_TASKS TO PERFORM_.
a – How many years of encounters is the collection described in the review of Violin Lessons based on?
b – Summarize the review of Violin Lessons in two sentences.
c – Continue the review of Violin Lessons from its final sentence.
[[ PROVIDED PASSAGE, beginning ]]
Violin Lessons by Arnold Zable

Arnold Zable is a bit of a bower bird; he can’t help collecting stories and – to the joy of most readers – he can’t help retelling them. In this collection, based on over 40 years of encounters, he retells the fragments of the lives of some of the people he has met. His eye wanders to the marginalised, the disenfranchised.

A boy walking along a Baghdad street is transfixed by the sound of a violin coming from a balcony and it changes his life. A street boy in war-torn Saigon takes a rare break from his pimping and running errands for the occupying forces and opens up to the writer, recounting how his village was bombed and his family killed. In Poland, Zable meets a woman and her son who yearn to escape from their village, from their crude alcoholic husband/father. They beg Zable to help them … ‘they knew, as well I did, that I would not help them’. On the island of Ithaca a young man, a university student, is lost in a diving accident and his father blames himself for the accident: ‘there are times when I have dived down and not wanted to return … I infected my boy with the same madness’.
[[ PROVIDED PASSAGE, end ]]
[[ DATA TO EXAMINE, beginning ]]
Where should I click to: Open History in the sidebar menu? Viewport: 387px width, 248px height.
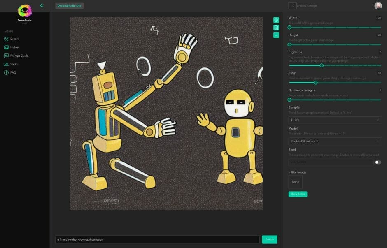[14, 47]
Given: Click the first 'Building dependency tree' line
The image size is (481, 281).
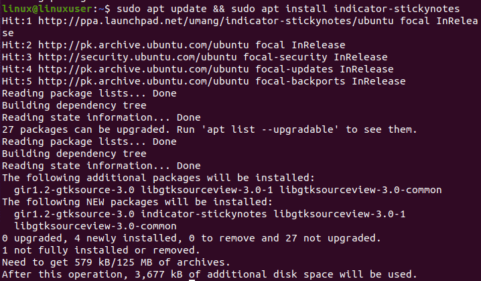Looking at the screenshot, I should (x=74, y=105).
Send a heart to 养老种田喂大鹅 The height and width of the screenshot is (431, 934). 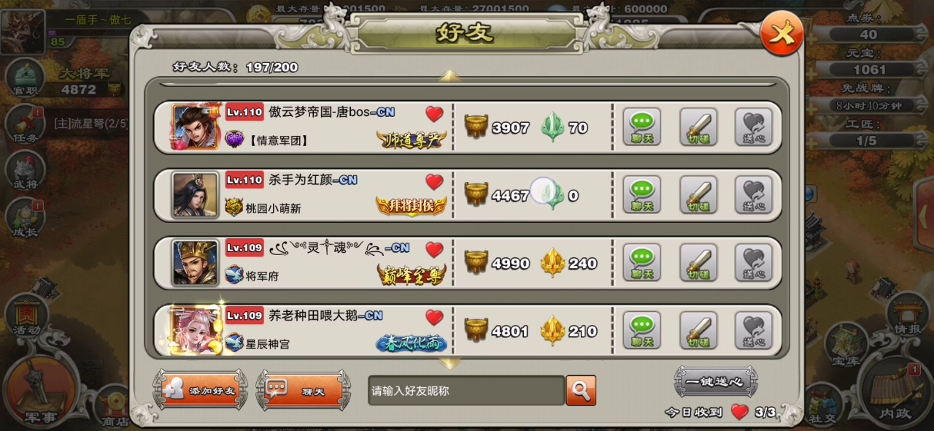754,331
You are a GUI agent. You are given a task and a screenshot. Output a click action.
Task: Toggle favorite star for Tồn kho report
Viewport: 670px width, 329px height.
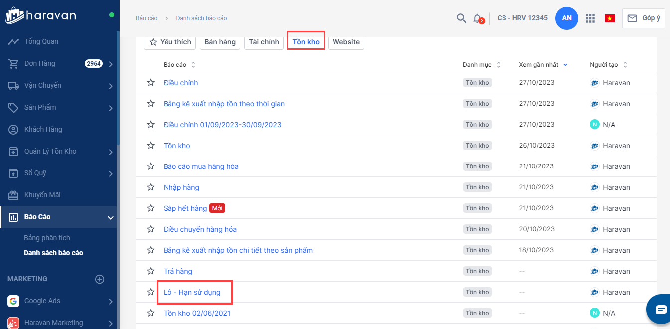[151, 146]
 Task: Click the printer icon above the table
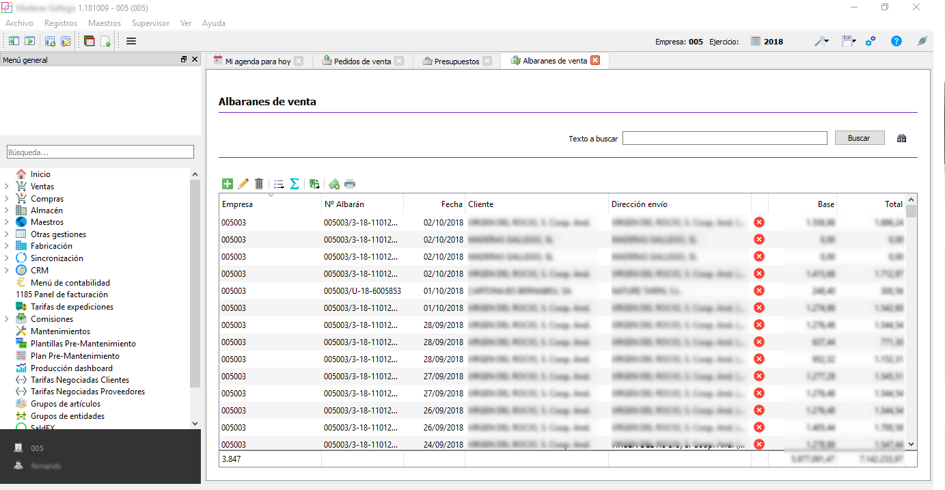click(x=350, y=184)
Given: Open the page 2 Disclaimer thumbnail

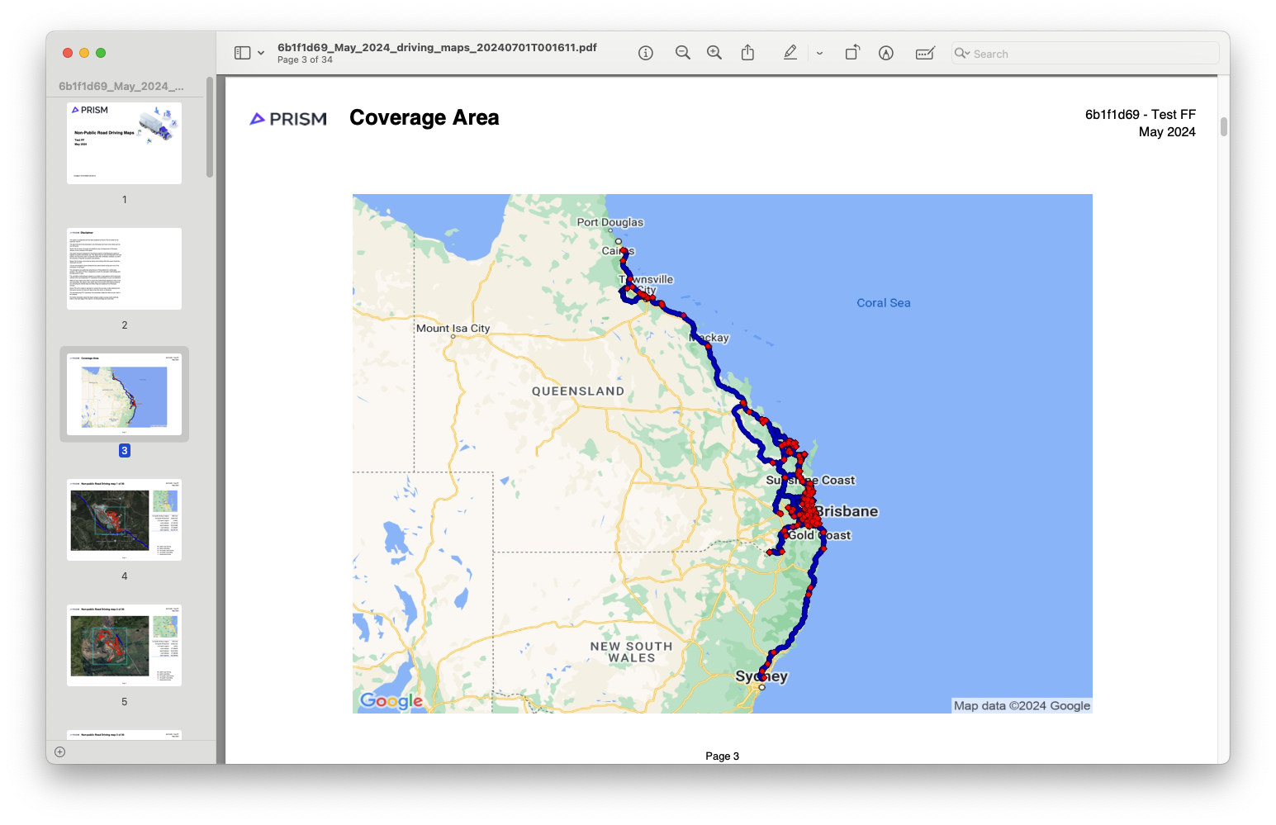Looking at the screenshot, I should [x=125, y=268].
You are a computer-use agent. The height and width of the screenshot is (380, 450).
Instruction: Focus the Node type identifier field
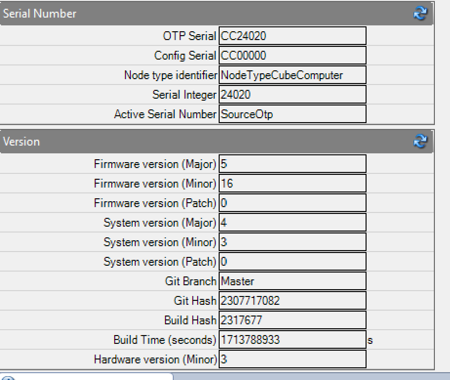(292, 75)
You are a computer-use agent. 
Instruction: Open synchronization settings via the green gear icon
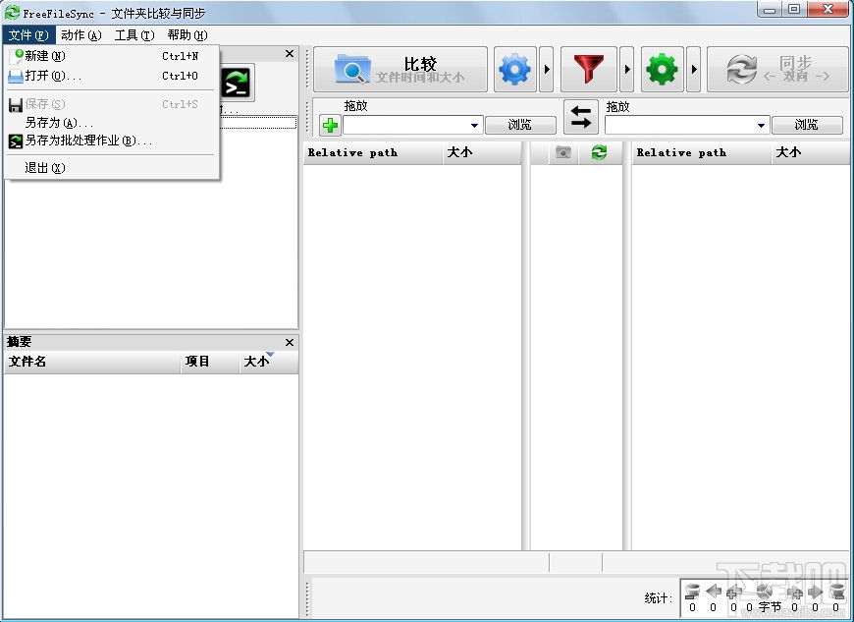point(662,69)
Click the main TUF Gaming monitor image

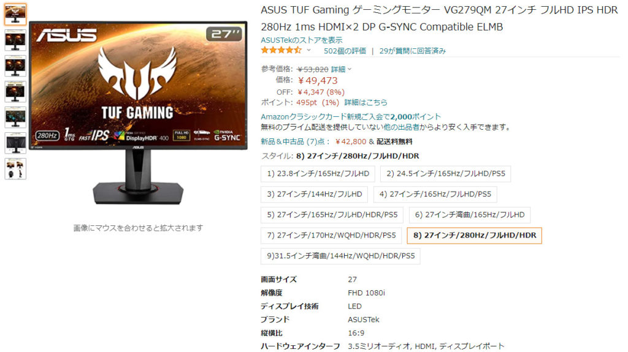pos(138,114)
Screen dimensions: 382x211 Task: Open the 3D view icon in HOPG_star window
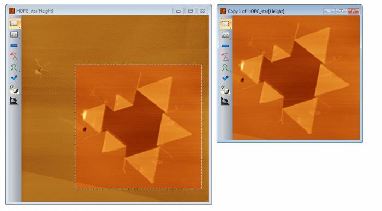(x=14, y=89)
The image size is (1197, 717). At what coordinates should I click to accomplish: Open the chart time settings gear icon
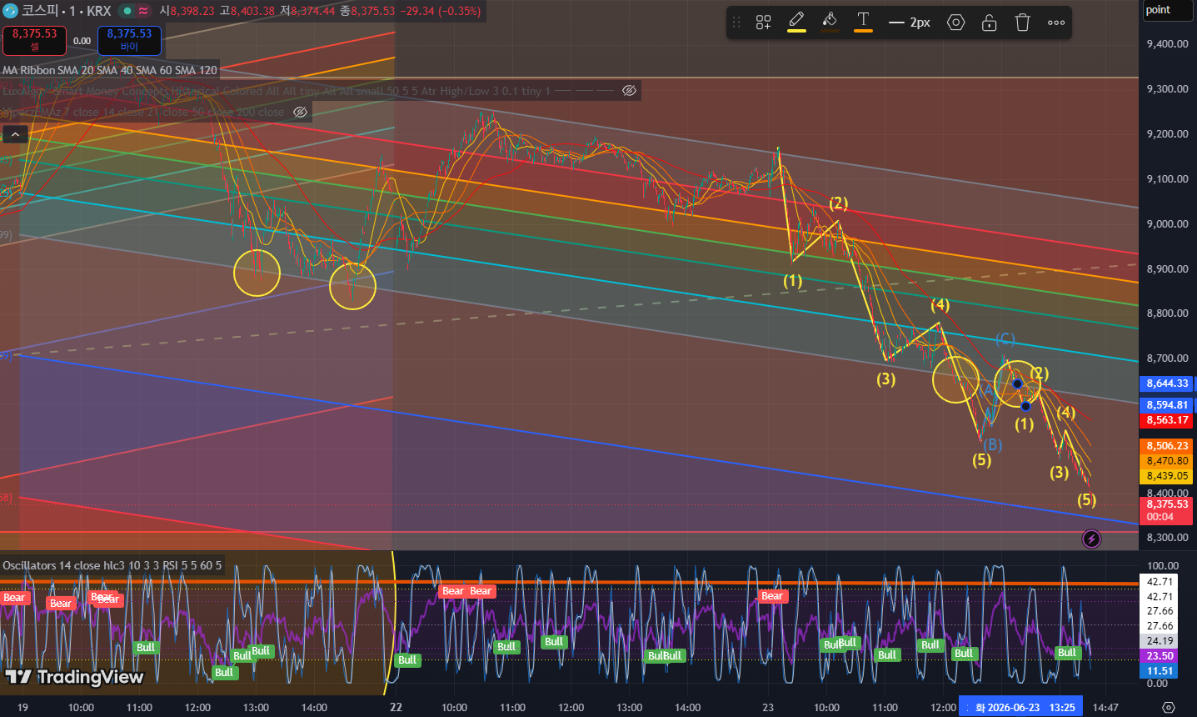click(1168, 707)
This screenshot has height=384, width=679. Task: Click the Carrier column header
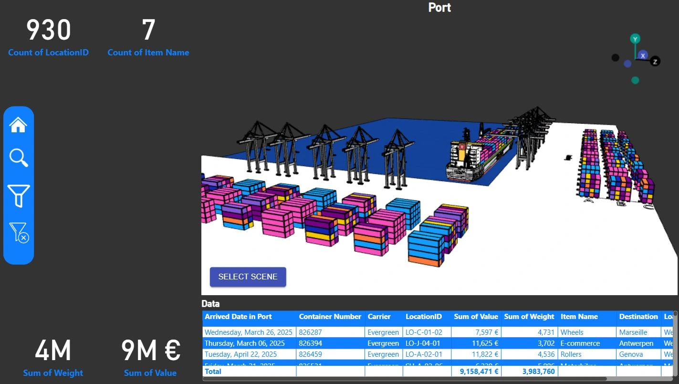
[[ DATA TO EXAMINE, end ]]
_ANSWERS TO THE PROBLEMS_.
a – Over 40 years.

b – Violin Lessons collects fragments of the lives of people Arnold Zable has met over more than 40 years, with his attention drawn to the marginalized and disenfranchised. Among them are a boy in Baghdad whose life is changed by the sound of a violin, a street boy in Saigon whose family was killed, a mother and son in Poland who want to escape an alcoholic husband and father, and a father on Ithaca who blames himself for his son's diving death.

c –
The most profound and moving tale is that of Amal, a survivor of the terrible SIEV X disaster; Amal has made it her mission to make sure that the story of that terrible incident is not lost and tells the story over and over to those who will listen, even though she is dying of cancer. After years in Australia on a temporary protection visa, she is finally granted permanent residency and feels ‘a free woman in a free country’. In Violin Lessons, Zable displays the wisdom and kindness that has permeated all his works – the reason they are so loved.